- The paper demonstrates that attention sinks mitigate over-mixing and collapse, preserving robust token representations in deep Transformer networks.
- Empirical validation using models like Gemma 7B and LLaMa 3.1 confirms that focusing on the BoS token reduces perturbation propagation and maintains matrix norms.
- The study reveals that fixed BoS tokens during pre-training are crucial for controlling data packing effects and ensuring overall Transformer stability.
Understanding Attention Sinks in LLMs
Introduction to Attention Sinks
LLMs exhibit an intriguing phenomenon termed "attention sinks," where attention heads frequently concentrate on the first token in a sequence. This paper posits that such attention sinks are not mere artifacts but provide a crucial mechanism for avoiding over-mixing in Transformers. Over-mixing can lead to issues such as rank collapse, representational collapse, and over-squashing, which hinder the effective propagation of information across tokens. The presence of attention sinks helps LLMs maintain robust representations amid perturbations.

Figure 1: Illustration of attention sinks' utility in robustness against perturbations.
The Role of Attention Sinks
Attention sinks are predominantly observed at the start of sequences, where a token like the Beginning of Sequence (BoS) typically resides. The primary contribution of this paper is to demonstrate that attention sinks help mitigate the negative effects of over-mixing, particularly in deep networks with extensive context lengths. Theoretically, attention sinks slow information mixing, maintaining discrete token representations and avoiding the collapse into uninformative states.
Matrix norms examined in the study show evidence that excessive mixing, if left unchecked, leads to rank and representational collapse, where token vectors converge towards a low-rank space. By concentrating attention on the first token, Transformers can strategically limit the spread of perturbation across the network, effectively acting as an "approximate no-op" for certain computational paths.
Empirical Validation in LLMs
The empirical analysis utilizes the Gemma 7B model to evaluate how attention sinks affect sensitivity to input changes. When the BoS token is present, perturbations in token representations propagate minimally, confirming the theoretical insights.

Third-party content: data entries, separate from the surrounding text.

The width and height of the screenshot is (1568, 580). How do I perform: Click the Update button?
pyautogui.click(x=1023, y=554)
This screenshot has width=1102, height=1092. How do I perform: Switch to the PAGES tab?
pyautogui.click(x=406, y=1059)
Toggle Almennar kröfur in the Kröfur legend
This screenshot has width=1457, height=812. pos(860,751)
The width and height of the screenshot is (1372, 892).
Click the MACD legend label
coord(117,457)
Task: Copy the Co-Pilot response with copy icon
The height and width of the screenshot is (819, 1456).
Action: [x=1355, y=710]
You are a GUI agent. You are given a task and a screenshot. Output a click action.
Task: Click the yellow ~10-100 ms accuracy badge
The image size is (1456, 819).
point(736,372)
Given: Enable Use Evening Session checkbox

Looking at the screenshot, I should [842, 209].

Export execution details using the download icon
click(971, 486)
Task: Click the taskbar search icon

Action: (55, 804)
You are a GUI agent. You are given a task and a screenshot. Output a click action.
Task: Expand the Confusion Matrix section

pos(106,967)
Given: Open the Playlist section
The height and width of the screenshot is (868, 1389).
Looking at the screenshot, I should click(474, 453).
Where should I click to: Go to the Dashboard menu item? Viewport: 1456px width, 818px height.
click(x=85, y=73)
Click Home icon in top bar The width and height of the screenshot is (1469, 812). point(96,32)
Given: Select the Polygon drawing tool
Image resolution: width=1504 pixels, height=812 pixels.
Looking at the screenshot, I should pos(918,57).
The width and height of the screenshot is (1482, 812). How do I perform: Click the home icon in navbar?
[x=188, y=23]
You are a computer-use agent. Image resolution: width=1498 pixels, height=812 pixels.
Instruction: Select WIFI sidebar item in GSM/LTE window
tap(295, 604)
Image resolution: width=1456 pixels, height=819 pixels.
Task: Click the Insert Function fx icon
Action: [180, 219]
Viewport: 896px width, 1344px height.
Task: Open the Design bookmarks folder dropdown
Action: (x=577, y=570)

Figure 2: Effects of token perturbations with and without BoS in Gemma 7B.
Attention maps from Gemma 7B reveal smoother distributions and reduced variability when BoS is excluded, evidencing the sink's role in stabilizing the Transformer’s representations.







Figure 3: Attention patterns show smoothing effects with and without BoS.
Influence of Model Size and Context Length
Attention sinks are found to be more pronounced in models trained on longer contexts or larger architectures, such as those in the LLaMa 3.1 family. In larger models, with increased depth and head count, the propensity for attention sinks is enhanced, aligning with the hypothesis that they combat over-mixing through concentrated attention.
Figure 4: Sink metric percentage across LLaMa 3.1 models, with stronger sinks in larger models.
Data Packing and Attention Sinks
The paper further investigates different data packing strategies to ascertain the role of the BoS token in forming attention sinks. Findings indicate that if the BoS is fixed during pre-training, its removal leads to significant performance drops, underscoring its role in controlling over-mixing (Table: Impact of data packing and attention masking).
Conclusion
This work provides a comprehensive exploration of attention sinks in LLMs, offering both theoretical insights and empirical evidence for their role in preventing over-mixing. Attention sinks emerge naturally as an essential mechanism for managing information propagation in Transformers, ensuring robust performance, particularly in long-context scenarios. Future research may explore optimizing these mechanisms to exploit their benefits fully in large-scale models.